Dress in line with the price point: this is ¥¥¥ French Contemporary with two consecutive Michelin Plate recognitions, which signals a polished room. Business casual or above is the right call. Trainers and shorts are likely out of place; a jacket for men is sensible without being mandatory.
The address points to a unit in a commercial block in Huangpu (Hankou Road 309, Unit A1-05), which suggests a compact footprint typical of French Contemporary venues in Shanghai at this tier. Groups of four to six are usually workable; larger parties should check the venue's official channels to confirm private dining or reserved sections. For big group events, Ming Court or Royal China Club offer more dedicated private room infrastructure.
For French specifically, Polux is the closest comparable at a similar price tier and also focuses on French technique. If you want a broader fine dining comparison, Fu He Hui offers a high-commitment tasting format at a higher price. For something less structured, Scarpetta moves into Italian Contemporary. Épices & Foie Gras sits in the middle: more focused than a hotel brasserie, less ceremonial than a multi-course prestige room.
No specific dietary accommodation policy is documented for this venue. For a kitchen whose identity is built around foie gras and spice-led French cooking, vegetarian or vegan requests may limit your options significantly. Contact the restaurant ahead of your visit to confirm what adjustments are possible.
Two years of Michelin Plate recognition (2024 and 2025) confirm the kitchen is executing consistently at a serious level. At ¥¥¥, the price sits below Shanghai's top-tier tasting rooms, which makes the quality-to-cost ratio reasonable if French Contemporary is your format. If you prefer à la carte flexibility, verify the menu structure before booking.
Yes, provided the occasion suits a focused, ingredient-led French format rather than a grand ceremony. The Michelin Plate backing and ¥¥¥ pricing give it enough credibility for a birthday or work dinner without the full formality of a Michelin-starred room.
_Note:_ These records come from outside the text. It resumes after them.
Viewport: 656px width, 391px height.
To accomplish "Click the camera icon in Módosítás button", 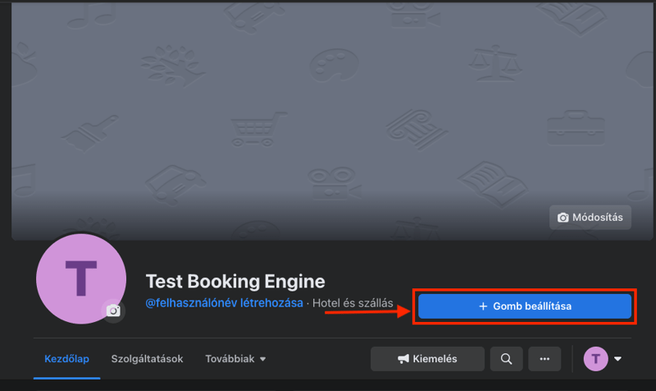I will click(x=563, y=218).
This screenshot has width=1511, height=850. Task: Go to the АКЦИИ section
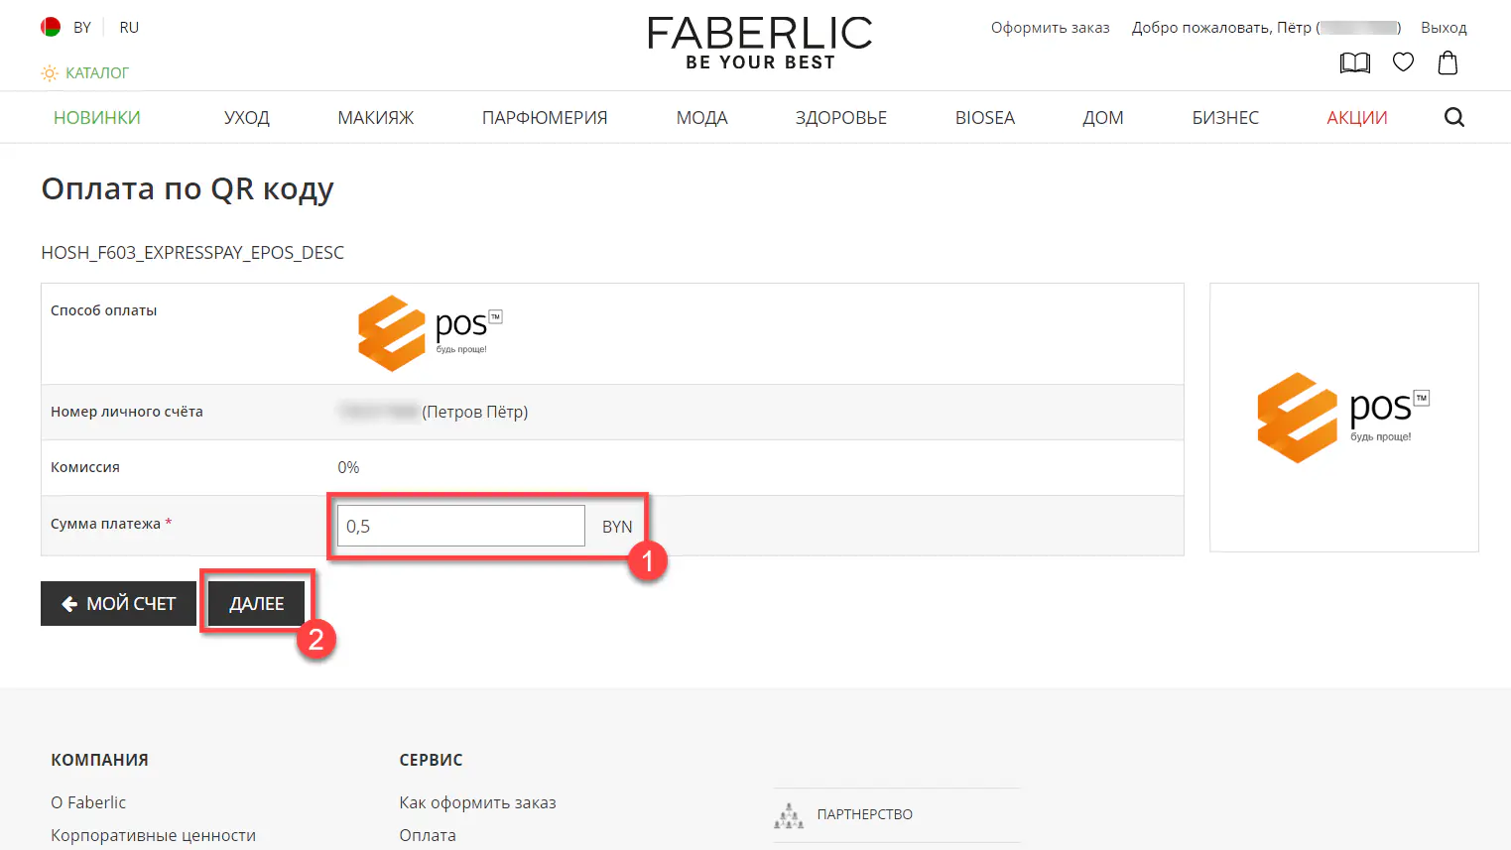tap(1356, 118)
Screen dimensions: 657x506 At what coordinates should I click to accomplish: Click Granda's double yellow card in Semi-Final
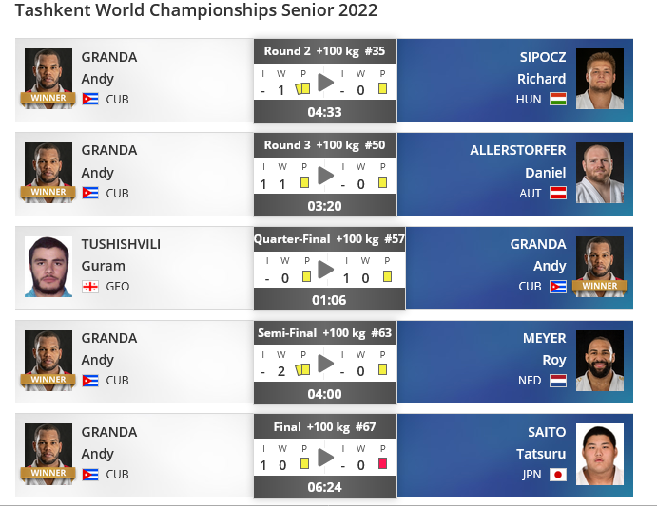click(x=302, y=369)
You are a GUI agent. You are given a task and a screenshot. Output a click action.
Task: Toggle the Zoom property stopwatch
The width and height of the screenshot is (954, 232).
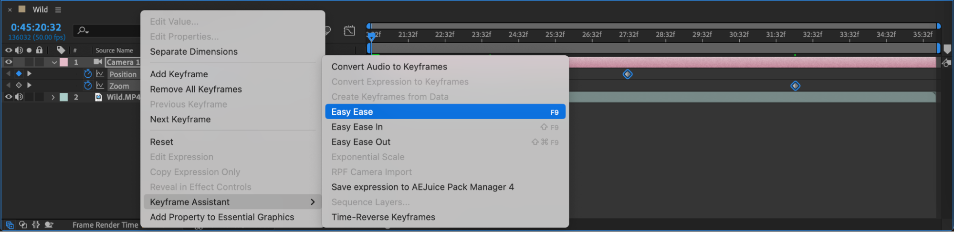pyautogui.click(x=88, y=85)
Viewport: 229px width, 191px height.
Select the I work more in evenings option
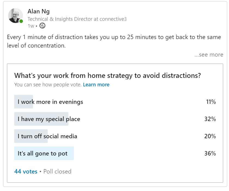click(115, 102)
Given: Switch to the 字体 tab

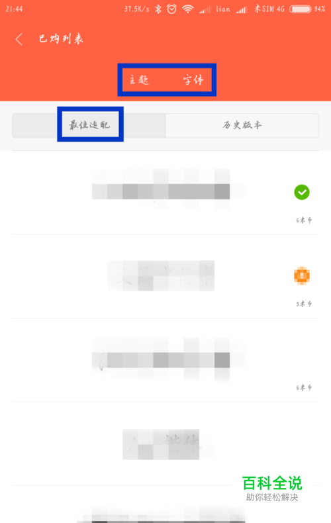Looking at the screenshot, I should click(x=193, y=79).
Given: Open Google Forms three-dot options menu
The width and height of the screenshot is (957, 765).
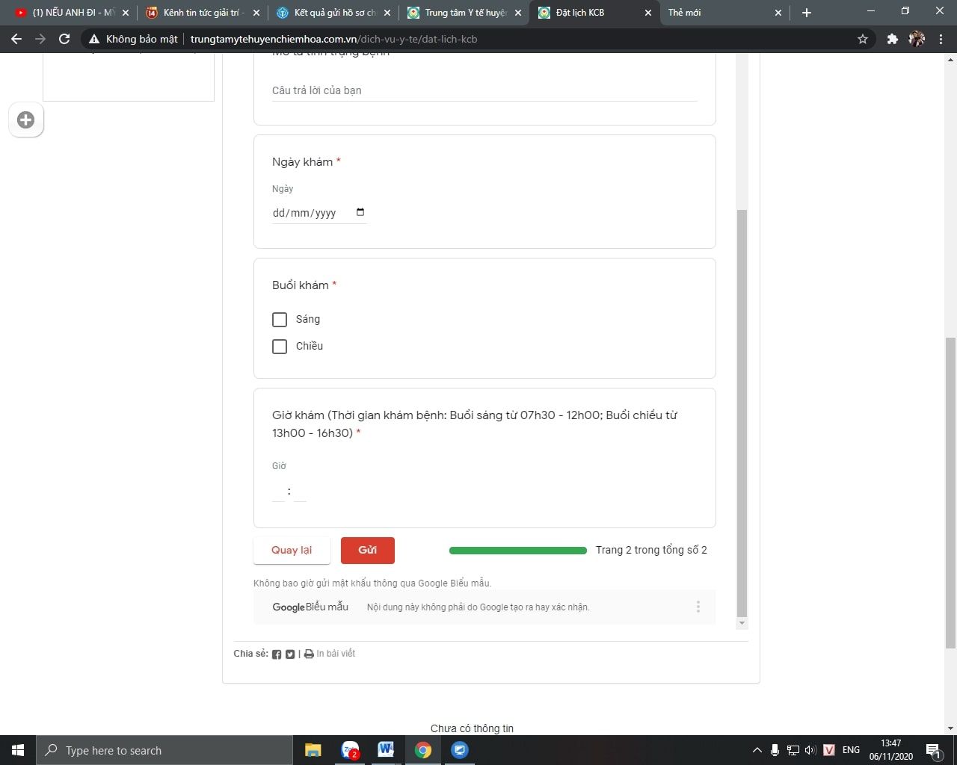Looking at the screenshot, I should (698, 607).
For a milestone that needs maximum ritual, a starred venue would be a more appropriate choice.
At ¥¥¥ with back-to-back Michelin Plate recognition in 2024 and 2025, the value case is solid for French Contemporary in Shanghai. You are paying for a kitchen with a clear identity, not a generic French menu. It is worth it if the foie gras and spice-forward concept appeals to you; if you want broader European cooking, Polux may offer more range at a comparable spend.
Keep this venue in your Pearl passport, rate it after you visit, and track it alongside every other place you collect.